Task data:
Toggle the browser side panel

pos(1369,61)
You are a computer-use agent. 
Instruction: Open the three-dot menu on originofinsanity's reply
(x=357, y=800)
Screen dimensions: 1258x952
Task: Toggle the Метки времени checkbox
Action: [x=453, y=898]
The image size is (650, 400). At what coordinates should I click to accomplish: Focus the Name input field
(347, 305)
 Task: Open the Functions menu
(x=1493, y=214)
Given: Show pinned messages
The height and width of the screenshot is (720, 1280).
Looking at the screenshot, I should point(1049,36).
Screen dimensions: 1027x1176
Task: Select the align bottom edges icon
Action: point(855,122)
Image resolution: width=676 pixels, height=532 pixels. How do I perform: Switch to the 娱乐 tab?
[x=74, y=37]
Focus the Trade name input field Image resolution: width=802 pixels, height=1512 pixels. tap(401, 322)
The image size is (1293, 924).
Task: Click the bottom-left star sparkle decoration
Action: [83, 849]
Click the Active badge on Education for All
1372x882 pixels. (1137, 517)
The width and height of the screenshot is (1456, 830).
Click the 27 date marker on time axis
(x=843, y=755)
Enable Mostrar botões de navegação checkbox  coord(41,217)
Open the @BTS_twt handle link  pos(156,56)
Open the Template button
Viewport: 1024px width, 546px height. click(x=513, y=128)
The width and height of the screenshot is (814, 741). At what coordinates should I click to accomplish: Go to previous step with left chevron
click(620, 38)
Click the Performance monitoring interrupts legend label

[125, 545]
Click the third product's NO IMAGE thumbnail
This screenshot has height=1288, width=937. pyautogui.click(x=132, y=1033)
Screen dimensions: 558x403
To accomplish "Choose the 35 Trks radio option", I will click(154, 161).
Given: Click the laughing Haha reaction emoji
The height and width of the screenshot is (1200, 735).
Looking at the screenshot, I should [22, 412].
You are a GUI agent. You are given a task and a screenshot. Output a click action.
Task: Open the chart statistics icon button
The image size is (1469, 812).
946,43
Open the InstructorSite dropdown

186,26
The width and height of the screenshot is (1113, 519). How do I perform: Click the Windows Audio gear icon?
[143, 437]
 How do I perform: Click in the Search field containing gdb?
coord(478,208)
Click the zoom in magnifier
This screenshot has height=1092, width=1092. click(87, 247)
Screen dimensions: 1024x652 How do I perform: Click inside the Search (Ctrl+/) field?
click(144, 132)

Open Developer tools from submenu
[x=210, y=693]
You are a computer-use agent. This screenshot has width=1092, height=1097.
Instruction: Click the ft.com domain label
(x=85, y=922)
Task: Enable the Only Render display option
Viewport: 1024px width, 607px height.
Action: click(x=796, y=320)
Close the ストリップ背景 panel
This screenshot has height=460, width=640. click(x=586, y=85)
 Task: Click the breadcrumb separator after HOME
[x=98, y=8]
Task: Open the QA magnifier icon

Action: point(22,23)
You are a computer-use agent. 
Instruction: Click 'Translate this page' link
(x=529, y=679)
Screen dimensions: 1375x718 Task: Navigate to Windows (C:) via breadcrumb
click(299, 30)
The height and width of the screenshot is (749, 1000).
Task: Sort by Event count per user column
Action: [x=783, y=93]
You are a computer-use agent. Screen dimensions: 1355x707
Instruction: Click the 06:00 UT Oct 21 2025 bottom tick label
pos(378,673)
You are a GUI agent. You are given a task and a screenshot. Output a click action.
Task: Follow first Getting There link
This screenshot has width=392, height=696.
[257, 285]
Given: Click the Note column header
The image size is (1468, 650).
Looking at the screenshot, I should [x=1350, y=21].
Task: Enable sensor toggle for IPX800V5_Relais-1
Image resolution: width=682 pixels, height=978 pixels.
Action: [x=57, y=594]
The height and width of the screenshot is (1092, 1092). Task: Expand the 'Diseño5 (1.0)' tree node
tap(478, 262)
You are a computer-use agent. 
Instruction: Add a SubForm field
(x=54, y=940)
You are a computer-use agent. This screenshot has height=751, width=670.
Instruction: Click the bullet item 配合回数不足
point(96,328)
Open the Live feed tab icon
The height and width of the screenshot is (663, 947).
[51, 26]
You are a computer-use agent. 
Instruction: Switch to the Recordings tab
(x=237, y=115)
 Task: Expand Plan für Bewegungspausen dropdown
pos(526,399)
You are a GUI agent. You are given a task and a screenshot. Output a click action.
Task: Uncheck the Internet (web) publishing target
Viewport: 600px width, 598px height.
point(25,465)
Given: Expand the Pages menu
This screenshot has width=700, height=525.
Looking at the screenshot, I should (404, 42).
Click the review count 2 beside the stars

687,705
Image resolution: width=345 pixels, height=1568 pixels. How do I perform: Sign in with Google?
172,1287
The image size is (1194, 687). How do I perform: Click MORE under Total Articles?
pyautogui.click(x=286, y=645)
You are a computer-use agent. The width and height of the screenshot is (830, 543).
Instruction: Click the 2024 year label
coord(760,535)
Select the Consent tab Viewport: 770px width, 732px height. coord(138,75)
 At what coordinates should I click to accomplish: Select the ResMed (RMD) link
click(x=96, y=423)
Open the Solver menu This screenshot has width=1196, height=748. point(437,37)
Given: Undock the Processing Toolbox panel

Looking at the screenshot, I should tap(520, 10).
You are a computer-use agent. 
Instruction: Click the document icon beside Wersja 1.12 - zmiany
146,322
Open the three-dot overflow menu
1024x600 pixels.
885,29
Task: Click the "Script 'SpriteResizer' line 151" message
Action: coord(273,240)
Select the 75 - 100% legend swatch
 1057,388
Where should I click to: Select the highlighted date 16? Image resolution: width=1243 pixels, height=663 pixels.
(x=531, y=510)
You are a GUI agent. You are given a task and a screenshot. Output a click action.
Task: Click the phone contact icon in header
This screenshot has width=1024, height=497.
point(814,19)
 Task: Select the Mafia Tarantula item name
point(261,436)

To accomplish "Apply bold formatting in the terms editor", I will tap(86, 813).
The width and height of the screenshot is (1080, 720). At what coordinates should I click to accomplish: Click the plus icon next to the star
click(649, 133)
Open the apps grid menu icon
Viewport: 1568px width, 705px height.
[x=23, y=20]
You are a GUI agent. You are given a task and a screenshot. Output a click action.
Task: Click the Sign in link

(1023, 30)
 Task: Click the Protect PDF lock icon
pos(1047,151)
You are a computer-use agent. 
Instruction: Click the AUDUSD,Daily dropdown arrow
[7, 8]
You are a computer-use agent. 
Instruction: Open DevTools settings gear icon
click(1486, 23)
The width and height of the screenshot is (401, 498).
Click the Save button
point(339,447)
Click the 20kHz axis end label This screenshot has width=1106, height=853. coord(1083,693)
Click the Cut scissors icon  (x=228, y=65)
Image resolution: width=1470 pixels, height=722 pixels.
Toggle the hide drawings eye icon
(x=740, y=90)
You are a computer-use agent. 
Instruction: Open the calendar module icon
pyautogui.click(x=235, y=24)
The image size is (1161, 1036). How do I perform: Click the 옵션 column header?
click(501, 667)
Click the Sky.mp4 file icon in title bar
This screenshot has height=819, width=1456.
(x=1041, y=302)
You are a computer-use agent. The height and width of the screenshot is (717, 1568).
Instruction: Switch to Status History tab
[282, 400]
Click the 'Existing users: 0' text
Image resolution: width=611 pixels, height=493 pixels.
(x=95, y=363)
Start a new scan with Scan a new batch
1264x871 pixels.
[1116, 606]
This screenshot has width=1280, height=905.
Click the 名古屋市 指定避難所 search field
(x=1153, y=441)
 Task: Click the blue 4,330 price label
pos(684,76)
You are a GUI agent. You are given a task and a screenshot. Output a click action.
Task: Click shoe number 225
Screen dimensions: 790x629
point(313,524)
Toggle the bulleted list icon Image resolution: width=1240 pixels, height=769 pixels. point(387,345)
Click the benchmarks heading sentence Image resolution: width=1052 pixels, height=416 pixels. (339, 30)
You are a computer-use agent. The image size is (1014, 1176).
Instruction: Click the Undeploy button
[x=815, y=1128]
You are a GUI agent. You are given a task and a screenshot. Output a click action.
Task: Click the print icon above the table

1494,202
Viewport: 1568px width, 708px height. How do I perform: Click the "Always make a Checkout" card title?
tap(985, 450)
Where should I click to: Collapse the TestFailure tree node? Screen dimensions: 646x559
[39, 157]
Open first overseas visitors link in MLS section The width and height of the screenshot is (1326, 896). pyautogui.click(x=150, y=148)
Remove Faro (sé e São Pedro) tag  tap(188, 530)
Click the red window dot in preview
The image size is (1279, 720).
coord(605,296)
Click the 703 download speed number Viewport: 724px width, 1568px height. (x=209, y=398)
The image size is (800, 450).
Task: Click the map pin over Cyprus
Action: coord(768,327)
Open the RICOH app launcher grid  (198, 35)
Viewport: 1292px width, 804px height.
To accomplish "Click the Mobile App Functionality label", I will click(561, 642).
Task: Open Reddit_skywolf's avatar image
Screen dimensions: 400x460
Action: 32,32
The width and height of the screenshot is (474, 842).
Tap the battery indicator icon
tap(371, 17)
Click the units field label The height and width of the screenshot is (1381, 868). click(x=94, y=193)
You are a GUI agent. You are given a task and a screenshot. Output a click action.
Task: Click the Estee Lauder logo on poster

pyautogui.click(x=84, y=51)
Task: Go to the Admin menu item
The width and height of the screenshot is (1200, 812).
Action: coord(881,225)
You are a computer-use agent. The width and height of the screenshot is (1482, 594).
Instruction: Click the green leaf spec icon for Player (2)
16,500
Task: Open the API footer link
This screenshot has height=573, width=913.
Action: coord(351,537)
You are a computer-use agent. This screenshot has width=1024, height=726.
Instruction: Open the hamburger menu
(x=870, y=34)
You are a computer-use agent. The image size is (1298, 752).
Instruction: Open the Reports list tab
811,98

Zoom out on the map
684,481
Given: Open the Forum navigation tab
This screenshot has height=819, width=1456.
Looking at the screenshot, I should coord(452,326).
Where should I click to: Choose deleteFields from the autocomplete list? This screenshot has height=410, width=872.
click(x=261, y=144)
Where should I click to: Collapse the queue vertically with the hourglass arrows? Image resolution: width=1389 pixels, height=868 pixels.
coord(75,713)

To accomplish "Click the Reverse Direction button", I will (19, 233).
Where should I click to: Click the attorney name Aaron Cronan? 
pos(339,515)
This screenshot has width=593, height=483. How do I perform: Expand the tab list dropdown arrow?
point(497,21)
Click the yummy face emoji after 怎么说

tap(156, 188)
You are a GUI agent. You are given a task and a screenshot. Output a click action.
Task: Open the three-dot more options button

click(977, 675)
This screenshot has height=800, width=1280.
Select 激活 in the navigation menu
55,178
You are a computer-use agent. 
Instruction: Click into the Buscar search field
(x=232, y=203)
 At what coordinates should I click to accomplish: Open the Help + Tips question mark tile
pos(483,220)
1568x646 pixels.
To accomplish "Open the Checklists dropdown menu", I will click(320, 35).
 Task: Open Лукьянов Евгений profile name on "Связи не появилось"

Instructions to follow: Beginning at the line containing "The width and height of the screenshot is (1200, 812).", output exactly each line up to and including the last line of the material above.

Result of this task:
The width and height of the screenshot is (1200, 812).
Action: coord(881,225)
You are a computer-use agent. The width and height of the screenshot is (1482, 594).
Instruction: Click the green leaf spec icon for Player (2)
16,500
Task: Open the API footer link
This screenshot has height=573, width=913.
Action: coord(351,537)
You are a computer-use agent. This screenshot has width=1024, height=726.
Instruction: Open the hamburger menu
(x=870, y=34)
You are a computer-use agent. The image size is (1298, 752).
Instruction: Open the Reports list tab
811,98

Zoom out on the map
684,481
Given: Open the Forum navigation tab
This screenshot has height=819, width=1456.
Looking at the screenshot, I should coord(452,326).
Where should I click to: Choose deleteFields from the autocomplete list? This screenshot has height=410, width=872.
click(x=261, y=144)
Where should I click to: Collapse the queue vertically with the hourglass arrows? Image resolution: width=1389 pixels, height=868 pixels.
coord(75,713)

To accomplish "Click the Reverse Direction button", I will (19, 233).
Where should I click to: Click the attorney name Aaron Cronan? 
pos(339,515)
This screenshot has width=593, height=483. How do I perform: Expand the tab list dropdown arrow?
point(497,21)
Click the yummy face emoji after 怎么说

tap(156, 188)
You are a GUI agent. You are given a task and a screenshot. Output a click action.
Task: Open the three-dot more options button

click(977, 675)
This screenshot has height=800, width=1280.
Select 激活 in the navigation menu
55,178
You are a computer-use agent. 
Instruction: Click into the Buscar search field
(x=232, y=203)
 At what coordinates should I click to accomplish: Open the Help + Tips question mark tile
pos(483,220)
1568x646 pixels.
To accomplish "Open the Checklists dropdown menu", I will click(320, 35).
 Task: Open Лукьянов Евгений profile name on "Связи не появилось"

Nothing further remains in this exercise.